這樣的開場方式在好萊塢商業巨片中幾乎是孤例。它透露出維倫紐瓦在獨特的美學觀念:電影不僅是一連串相互勾連的劇情交代和由此觸發的激烈動作碰撞,它更是一股連貫的内在情緒的外化體現。要完成這樣的銀幕展現,僅僅靠“講好一個故事”的訴求是完全不夠的,它需要的是跳過線性的故事框架,用電影化的手段去呈現人物内心的能力。這種美學選擇對于很多中小成本的藝術影院電影并非難事,但把它應用在一部制作成本接近兩億美金的超大制作之中,需要的就是導演的膽識、自信和電影美學素養。
如是主導思路直接改變的是呈現人物個性與情緒的方式。我們在《沙丘》中看不到人物之間進行程式化的插科打诨對話,也沒有莎士比亞式帶着強烈戲劇性的激烈争執。取而代之的是簡練有力的一兩個動作,眼神交換,與宏大壯觀遠景相對稱的面孔特寫和逆光中的身體剪影。人物的行動本身也變得沉默冷峻,靜态張力十足:我們都記得在《沙丘》第一集的冷兵器交戰場面中,薩杜卡武士無聲從天而降的段落,它遠比通常好萊塢動作巨制中大呼小叫喊聲震天的戰鬥場面更具有冷暴力的沖擊力。在《沙丘2》中,這樣沉默的能量幾乎以一種片段反高潮的方式出現,很多事件的發生、發展、高潮和結局都被抽去了某些關鍵的部分,或者被用詩化的電影語言一帶而過,但随之而産生的情緒化感染力卻将影片帶到了新的高度。
維倫紐瓦在保證叙事大結構忠實于原著的前提下,在微觀叙事中不斷進行這種為視聽表現而服務的跳躍:比如用主角保羅的充滿預示性的夢境聯結不同的場景轉換;在刻畫反面角色如菲德-羅薩·哈克南時,幾乎不對他的行動動機做任何明确有連續性的交代,直接以他戰鬥的動作和面部特寫取代了劇情化的叙述;而保羅喝下“生命之水”的段落前因後果也都以詩意化的鏡頭語言省略帶過,而直接展現事件對他的人格巨烈轉變而産生的決定性影響。在叙事本身充滿跳躍的同時,維倫紐瓦卻對視覺效果的呈現精益求精,這不僅僅體現在美術設計和特效産生的獨樹一幟視覺效果,更在于他對色調質感的把控追求:比如,所有“甜茶”和贊達亞在沙漠中的情感戲不但是在約旦沙漠中實拍,而且都在每天黃昏的“黃金一小時”中抓拍完成。按理說,投資如此之高的《沙丘2》通過後期特效制作模拟日光效果易如反掌,但維倫紐瓦追求的是自然光線的視覺質感帶來的情緒化效果提升,為此,他不惜把兩位主演和拍攝團隊調動到約旦沙漠之中去等候每天黃昏的那一個小時。

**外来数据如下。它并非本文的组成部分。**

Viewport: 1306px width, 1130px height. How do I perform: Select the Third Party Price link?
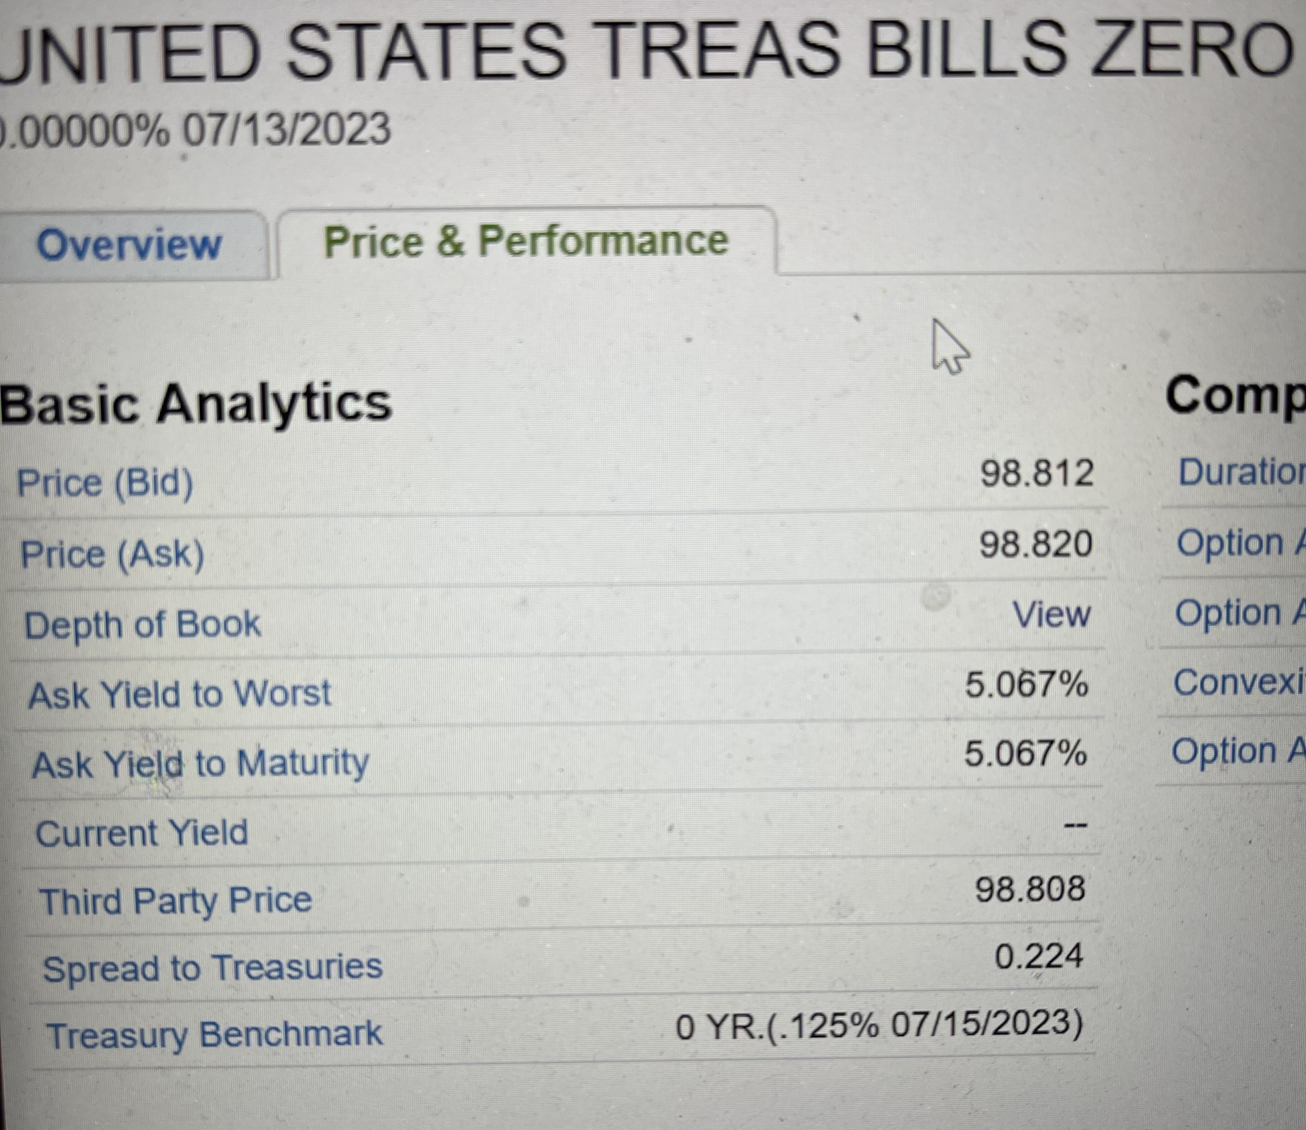[x=176, y=900]

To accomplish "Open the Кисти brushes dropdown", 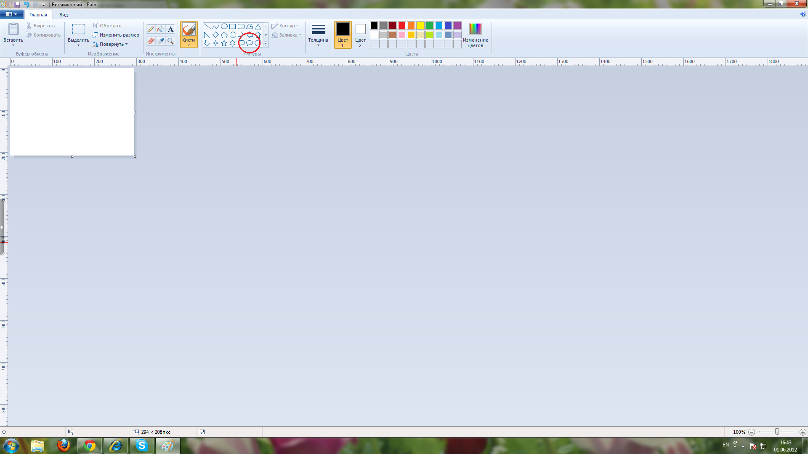I will pos(189,43).
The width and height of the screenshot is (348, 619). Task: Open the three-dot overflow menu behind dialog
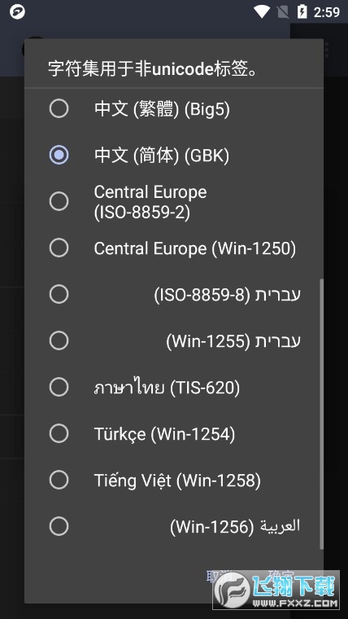point(327,50)
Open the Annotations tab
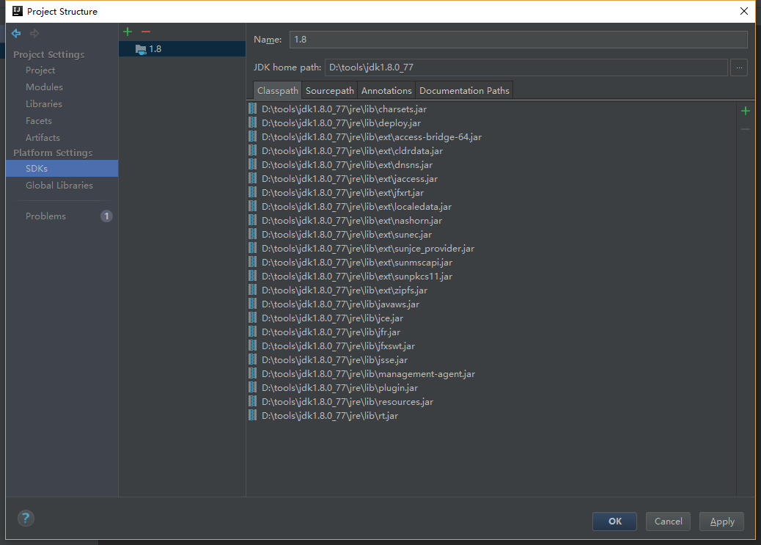 click(x=386, y=90)
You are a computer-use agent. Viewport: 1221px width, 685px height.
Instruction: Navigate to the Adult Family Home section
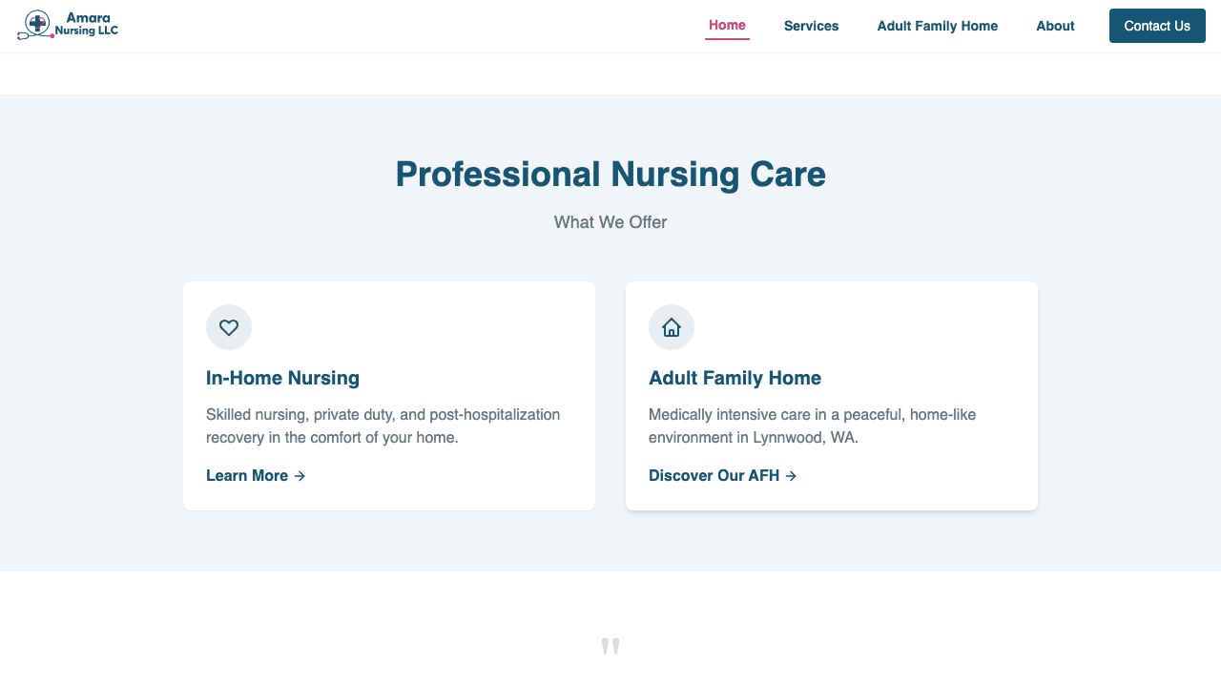point(937,26)
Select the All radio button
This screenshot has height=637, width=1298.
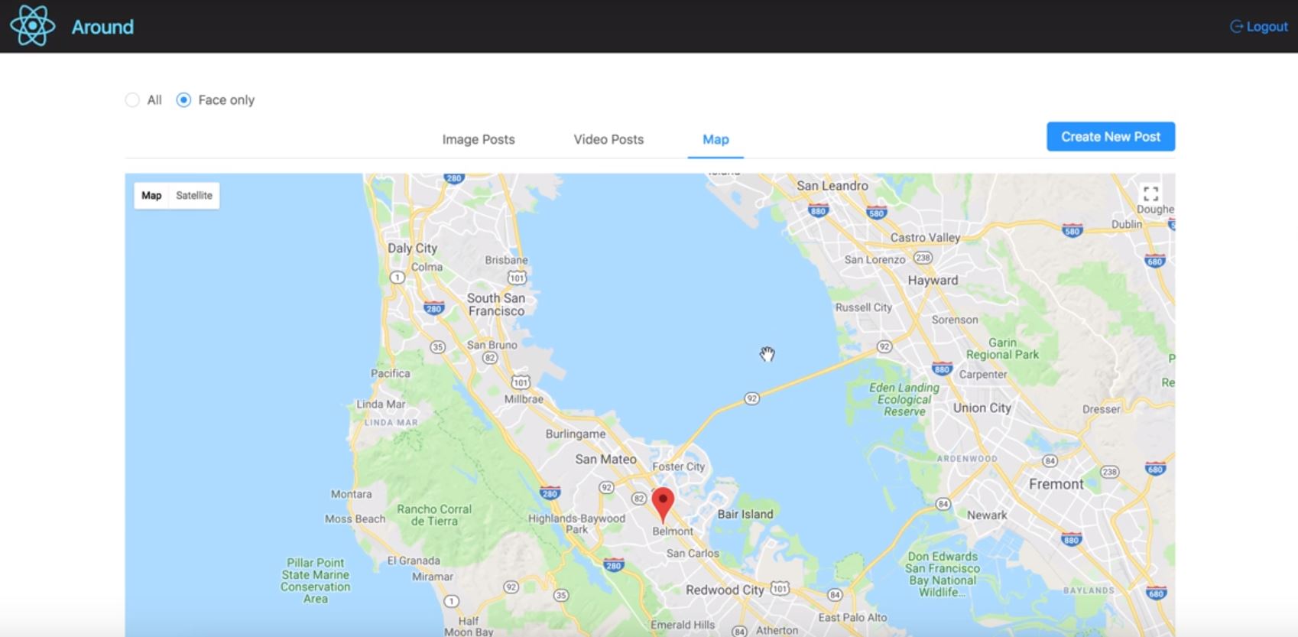(132, 100)
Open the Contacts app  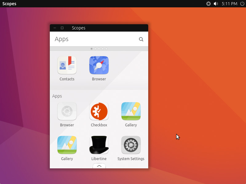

《沙丘》的文學原著之所以可以于六十年代在西方衆多的奇幻/科幻小說中脫穎而出,其對現實世界的指涉是很重要的原因:比如為争奪資源而産生的國家戰争(“香料”實質上是對于石油的指代)和伊斯蘭文化在二戰後因為坐擁資源而産生的地位變化。但維倫紐瓦并未在劇情叙事中過分渲染這一點,他把對于原著涉及社會政治層面的理解也轉化為了視覺體驗:《沙丘1》的場景設計和人物服飾就讓人聯想起了百年前的“法西斯主義”美學,而《沙丘2》巨大的宮殿和鬥獸場的設計靈感幾乎直接來自于上世紀三十年代的德國建築照片史料。而兩集《沙丘》在展現宇宙奇觀和星際飛行的段落不止一次地讓人回想起庫布裡克的《太空漫遊2001》——蘇珊·桑塔格曾經評論庫布裡克的這部太空神曲具有一種隐含的“法西斯主義美學”。所有這些都把維倫紐瓦的《沙丘》暗中引向了一個未在電影文本中做充分表達的潛在母題:人類對于資源的反複争奪,會将他們引向權力的陰暗面。它正是為結尾保羅的“黑化”超越于具體劇情之外的感性起因。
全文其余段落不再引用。